Re: [PATCH] xfs: fix livelock in delayed allocation at ENOSPC

Dave Chinner <david@xxxxxxxxxxxxx> · Thu, 27 Apr 2023 09:01:35 +1000

On Tue, Apr 25, 2023 at 08:20:52AM -0700, Darrick J. Wong wrote:
> On Sat, Apr 22, 2023 at 08:24:40AM +1000, Dave Chinner wrote:
> > From: Dave Chinner <dchinner@xxxxxxxxxx>
> > 
> > On a filesystem with a non-zero stripe unit and a large sequential
> > write, delayed allocation will set a minimum allocation length of
> > the stripe unit. If allocation fails because there are no extents
> > long enough for an aligned minlen allocation, it is supposed to
> > fall back to unaligned allocation which allows single block extents
> > to be allocated.
> > 
> > When the allocator code was rewritting in the 6.3 cycle, this
> > fallback was broken - the old code used args->fsbno as the both the
> > allocation target and the allocation result, the new code passes the
> > target as a separate parameter. The conversion didn't handle the
> > aligned->unaligned fallback path correctly - it reset args->fsbno to
> > the target fsbno on failure which broke allocation failure detection
> > in the high level code and so it never fell back to unaligned
> > allocations.

Information supplied.

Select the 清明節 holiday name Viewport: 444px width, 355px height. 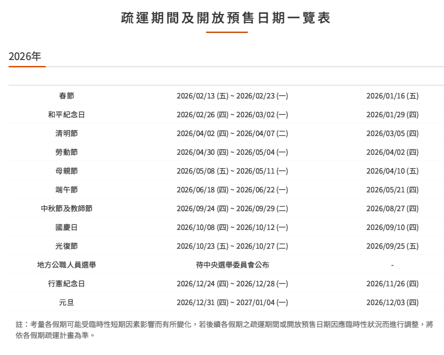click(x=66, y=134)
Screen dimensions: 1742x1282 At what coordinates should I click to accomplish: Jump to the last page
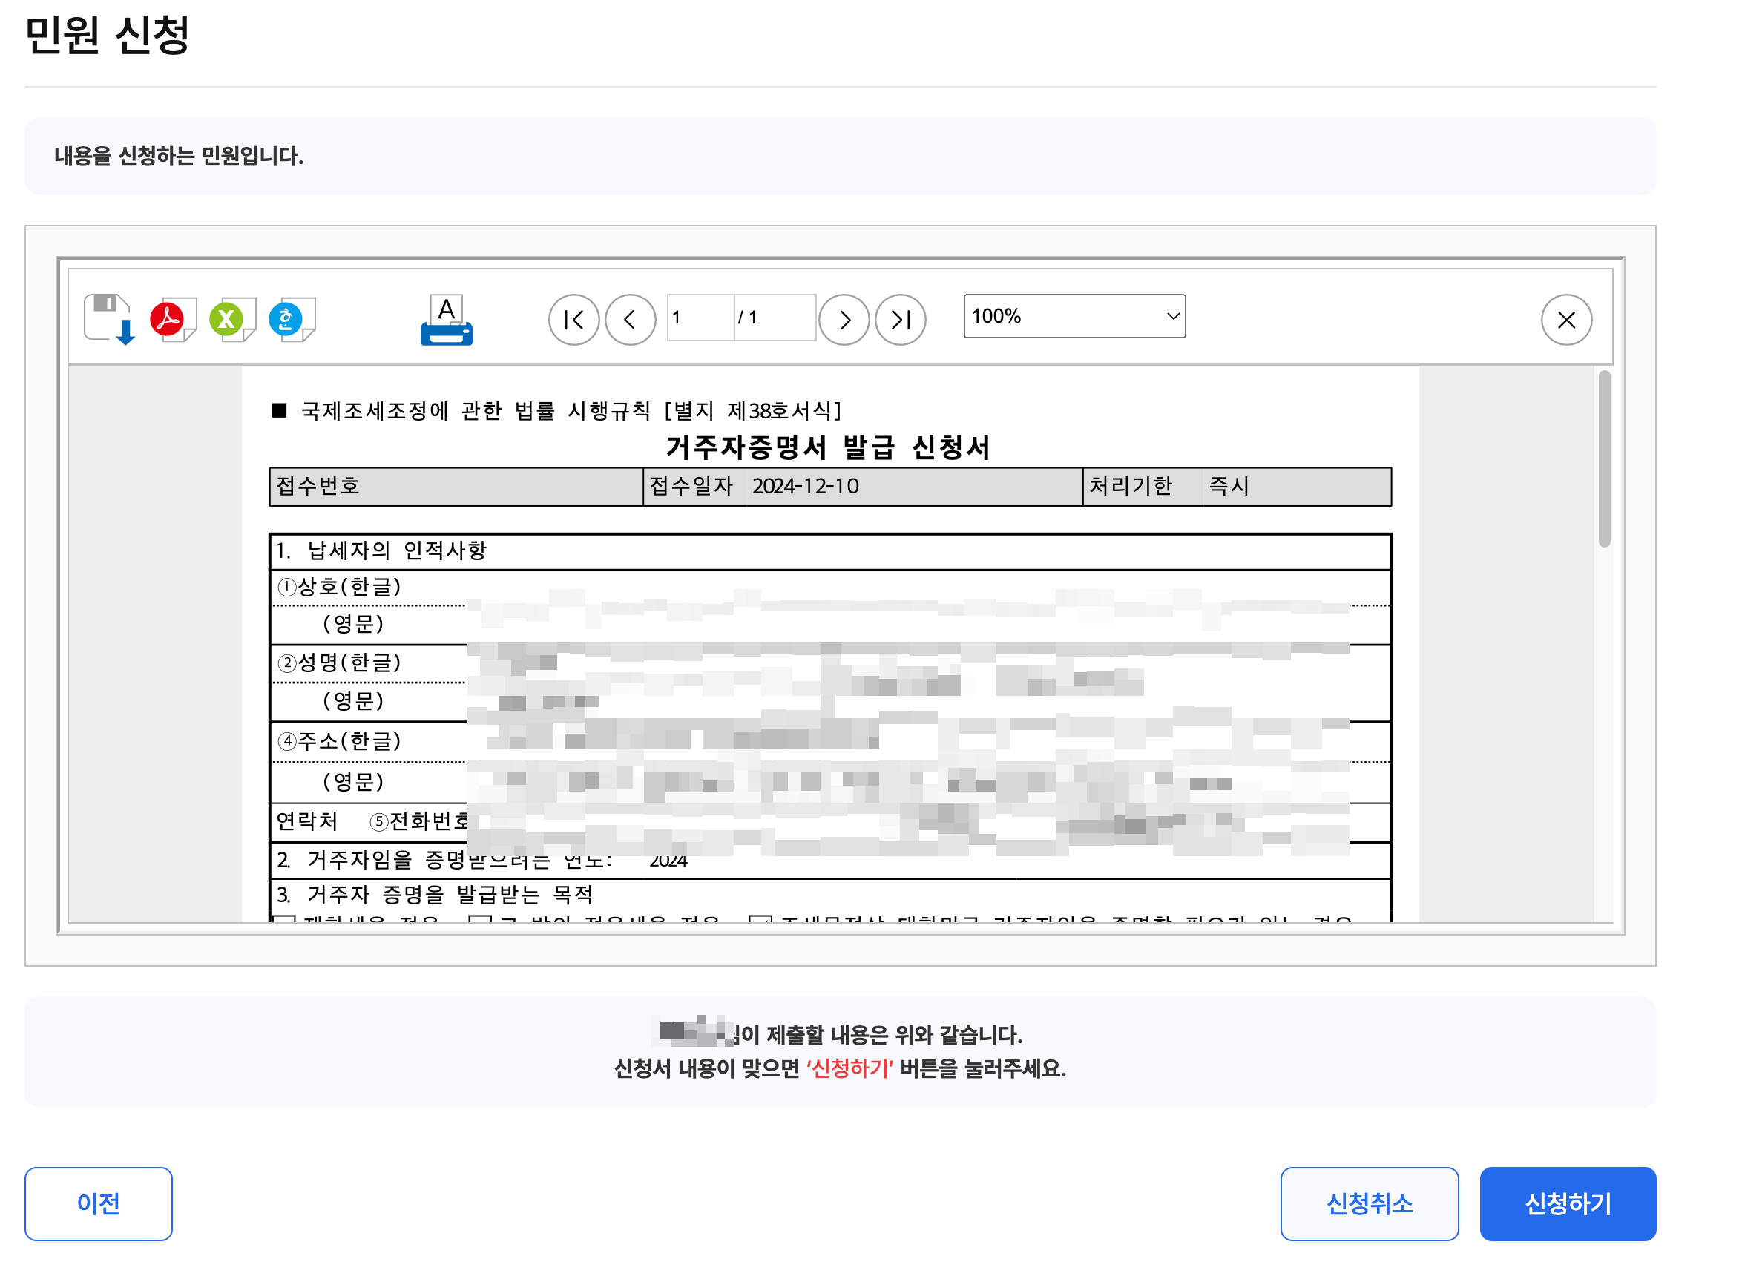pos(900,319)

Exercise objective. Repeat everything in the XFS delayed allocation patch reply from "Dave Chinner <david@xxxxxxxxxxxxx>" down to "to be allocated.", word for word.

Solved problem.
Dave Chinner <david@xxxxxxxxxxxxx> · Thu, 27 Apr 2023 09:01:35 +1000

On Tue, Apr 25, 2023 at 08:20:52AM -0700, Darrick J. Wong wrote:
> On Sat, Apr 22, 2023 at 08:24:40AM +1000, Dave Chinner wrote:
> > From: Dave Chinner <dchinner@xxxxxxxxxx>
> > 
> > On a filesystem with a non-zero stripe unit and a large sequential
> > write, delayed allocation will set a minimum allocation length of
> > the stripe unit. If allocation fails because there are no extents
> > long enough for an aligned minlen allocation, it is supposed to
> > fall back to unaligned allocation which allows single block extents
> > to be allocated.